Kelly and Bloomberg: Dispute or Charade?
      May 28, 2007
      Are Police Commissioner Ray Kelly and Mayor Michael Bloomberg in dispute
        over the city’s labor practice of  “pattern bargaining,” or
        is theirs an orchestrated charade? 
      In an extraordinary moment at a city council hearing this week, Kelly
        suggested the city end its most cherished, century-old labor practice — through
        which it has kept its municipal unions hitched to each other by forcing
        them all to accept similar contract terms. 
      Bloomberg immediately scotched Kelly’s idea.
      Undeterred, Kelly days later allowed the NYPD’s Chief of Personnel
        Rafael Pineiro to announce that the next recruiting class numbered 800 — two-thirds
        short of the department’s goal of 2,400 officers.
      Everyone in New York City agrees on the reason for this shortfall: the
        failure of the city and the Patrolmen’s Benevolent Association
        to come to a contract agreement. The result was an arbitration panel
        that cut rookie salaries 27 per cent to $25,100.

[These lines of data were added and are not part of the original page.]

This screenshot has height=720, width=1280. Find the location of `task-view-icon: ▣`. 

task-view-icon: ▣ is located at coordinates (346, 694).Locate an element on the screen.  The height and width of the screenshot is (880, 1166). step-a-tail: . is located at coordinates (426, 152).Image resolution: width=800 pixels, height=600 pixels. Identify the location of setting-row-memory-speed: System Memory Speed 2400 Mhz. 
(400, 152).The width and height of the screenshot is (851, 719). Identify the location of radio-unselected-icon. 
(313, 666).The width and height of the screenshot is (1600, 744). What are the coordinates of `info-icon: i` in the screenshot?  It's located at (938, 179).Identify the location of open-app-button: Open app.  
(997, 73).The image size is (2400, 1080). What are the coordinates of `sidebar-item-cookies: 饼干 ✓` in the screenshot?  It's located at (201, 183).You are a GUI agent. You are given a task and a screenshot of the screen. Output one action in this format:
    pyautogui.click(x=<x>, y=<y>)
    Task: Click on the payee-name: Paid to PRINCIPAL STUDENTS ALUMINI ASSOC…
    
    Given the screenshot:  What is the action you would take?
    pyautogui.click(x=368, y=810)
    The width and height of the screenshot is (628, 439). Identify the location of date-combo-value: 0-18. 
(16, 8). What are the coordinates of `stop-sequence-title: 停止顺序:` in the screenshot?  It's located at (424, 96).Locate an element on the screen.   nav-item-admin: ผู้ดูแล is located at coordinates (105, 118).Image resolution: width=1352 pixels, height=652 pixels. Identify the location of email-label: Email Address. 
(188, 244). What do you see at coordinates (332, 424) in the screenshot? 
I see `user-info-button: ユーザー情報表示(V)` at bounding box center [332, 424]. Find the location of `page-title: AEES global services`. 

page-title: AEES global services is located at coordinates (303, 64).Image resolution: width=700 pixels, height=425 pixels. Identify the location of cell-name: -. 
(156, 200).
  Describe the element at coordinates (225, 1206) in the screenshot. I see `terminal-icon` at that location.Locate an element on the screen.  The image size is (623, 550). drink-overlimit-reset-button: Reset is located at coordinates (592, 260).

      Unless the stalemate is resolved in a new contract, Pineiro said, the
        following class will be even smaller.
      Would Pineiro — who hasn’t been seen or heard from in years — have
        made such remarks without Kelly’s blessing? Any more than Kelly
        would have called for an end to pattern bargaining without the mayor’s
        blessing?
      Those who know Kelly say he is too canny and disciplined to publicly
        disagree with the mayor — who has literally allowed him to run
        the department with no accountability — unless the disagreement
        is pre-arranged. 
      (The sole exception has been Kelly’s criticism of Rudy Giuliani
        for his role in 9/11, which Bloomberg also immediately scotched. But
        considering Bloomberg’s apparent presidential ambitions, one might
        dare to think that even Kelly’s criticism of Rudy was pre-arranged.)
      So why is Kelly doing this? Is he trying to curry favor with the police
        unions because — guess what? — he really may want to run
        for mayor? Which he cannot do without Bloomberg’s backing, financial
        and otherwise.
      Is he protecting his legacy, should crime spike, by pointing to the
        lack of cops — and not the lack of his own policies?
       Finally, there are whispers Bloomberg may offer a rookie bonus so that
        the mayor, not Lynch, gets the credit, because the bonus would be paid
        outside the collective bargaining process. 
      That means the PBA will have to sue to rescind it. Think about that:
        the PBA suing the city to take money out of cops’ pockets. If that
        doesn’t put PBA President Pat Lynch behind the eight-ball, what
        will?
      
       
        Life is Unfair Department. Now, a personal example
          to show the randomness in pay scale differences between city cops and
          their Long Island brethren, who earn nearly twice as much.
      In 1983, New York Newsday opened its police bureau at One Police Plaza.
        The year before — over this same Memorial Day weekend — five
        black men from Brooklyn drove out to Long Island, and in two separate
        incidents — first, in a diner in Old Westbury, second, inside a
        home in Plainview — raped and terrorized a score of women at gun-point
        as their husbands and boyfriends stood helplessly by. 
      The men were captured and, in response to this true suburban nightmare,
        Newsday began a year-long investigation into crime on Long Island. When
        the project was ready, the editors sought to include a comparable story
        on crime in New York City. 
      With the assistance of Inspector Robert Burke of the Public Information
        Office, Lieut. Herbie Hohmann, Det. Frank Shea, and Your Humble Servant
        spent a revelatory week in the 75th precinct in Brownsville/ East New
        York. It turned out there was more crime in that precinct in one month
        than there was on Long Island for the entire year.